• **WHAT YOU SHOULD DO**
Extract word for word the lines of the listing from its start to the line holding "Image resolution: width=738", both ends kept; pictures are not part of the copy.

• **PROVIDED MATERIAL**

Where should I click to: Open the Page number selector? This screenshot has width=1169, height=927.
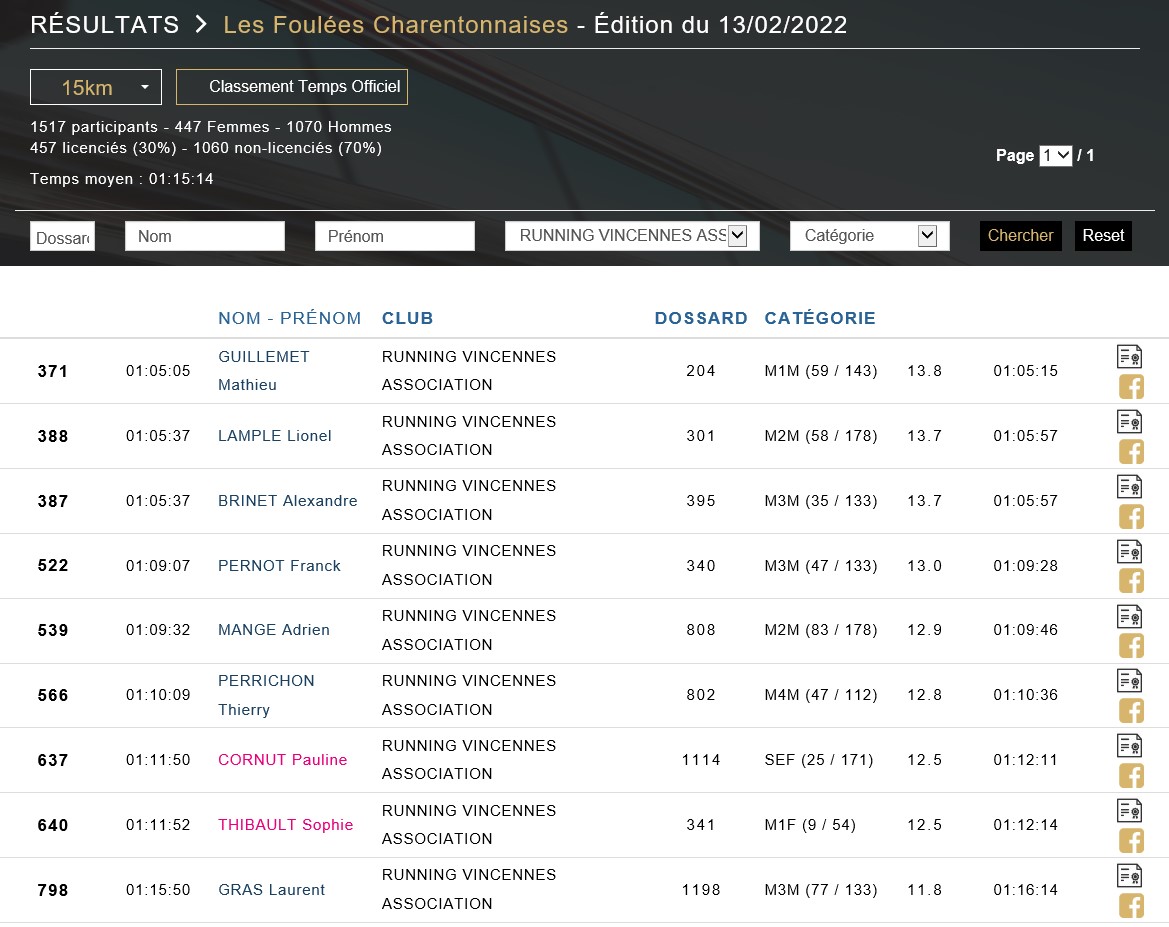[x=1055, y=156]
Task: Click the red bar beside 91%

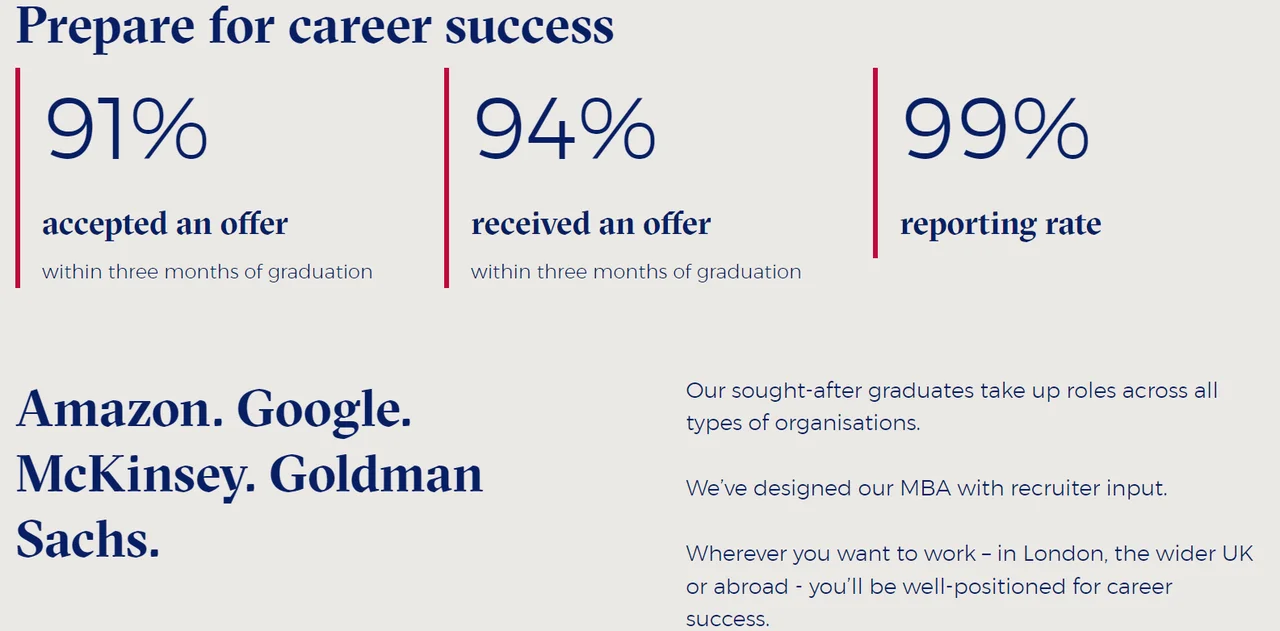Action: click(18, 178)
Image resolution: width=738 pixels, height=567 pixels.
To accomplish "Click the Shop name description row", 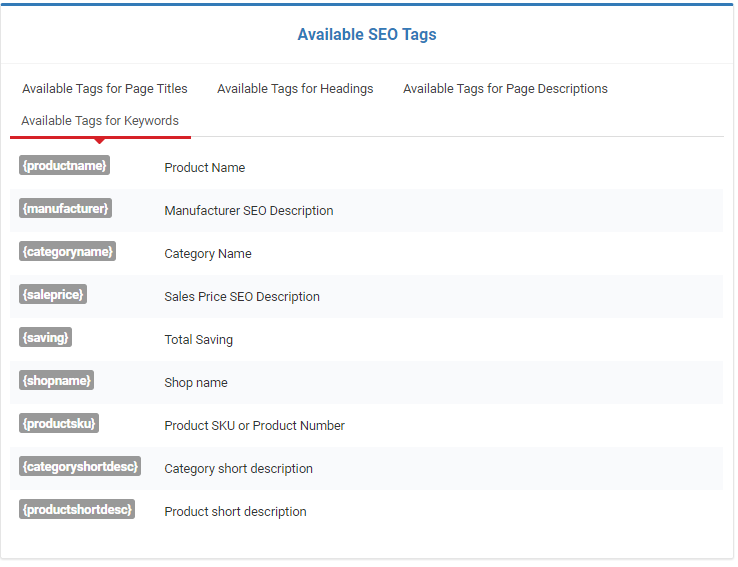I will coord(366,383).
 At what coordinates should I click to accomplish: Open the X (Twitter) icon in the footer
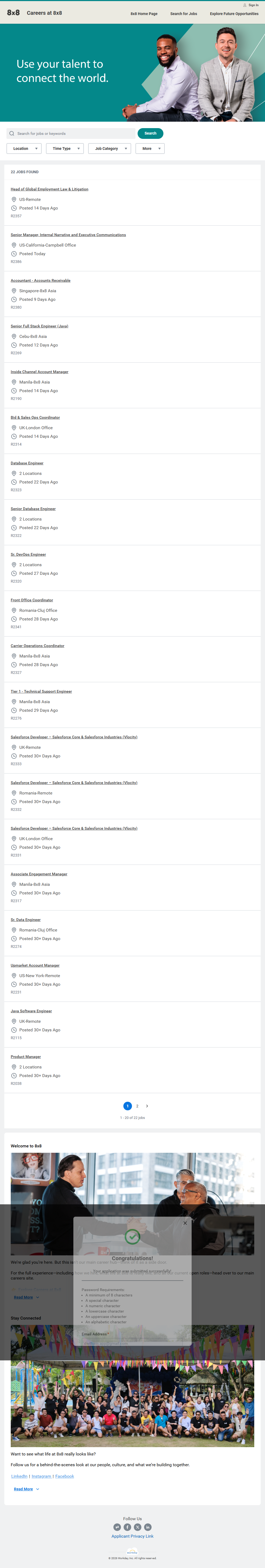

• **ANSWER BELOW**
Where should I click to: Open the Page number selector? This screenshot has width=1169, height=927.
[x=1055, y=156]
Task: Click the red bar beside 91%

Action: click(18, 178)
Image resolution: width=738 pixels, height=567 pixels.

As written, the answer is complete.